_Task objective:_ Print the lines that run from the line with "Open browser extensions puzzle icon" to the line with "Screen dimensions: 1456x819", keeping both end lines, exactly as they appear in the entries below, and nothing else.

_Given data:_
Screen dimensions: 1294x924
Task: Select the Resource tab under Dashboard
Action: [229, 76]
--
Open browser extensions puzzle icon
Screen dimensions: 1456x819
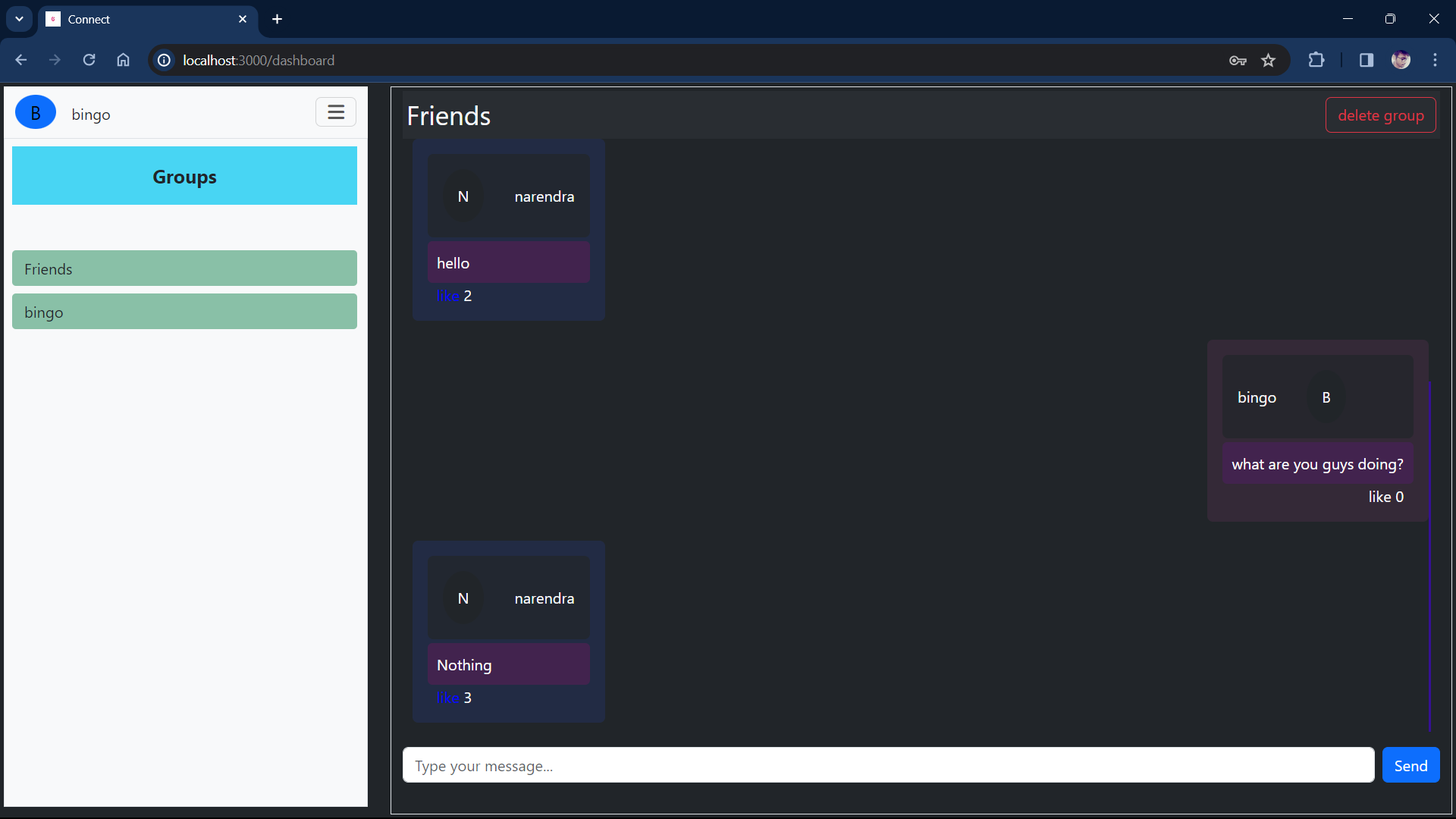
==
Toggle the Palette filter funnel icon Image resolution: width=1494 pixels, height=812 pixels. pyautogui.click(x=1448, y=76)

_Solved problem:_
Open browser extensions puzzle icon
Screen dimensions: 1456x819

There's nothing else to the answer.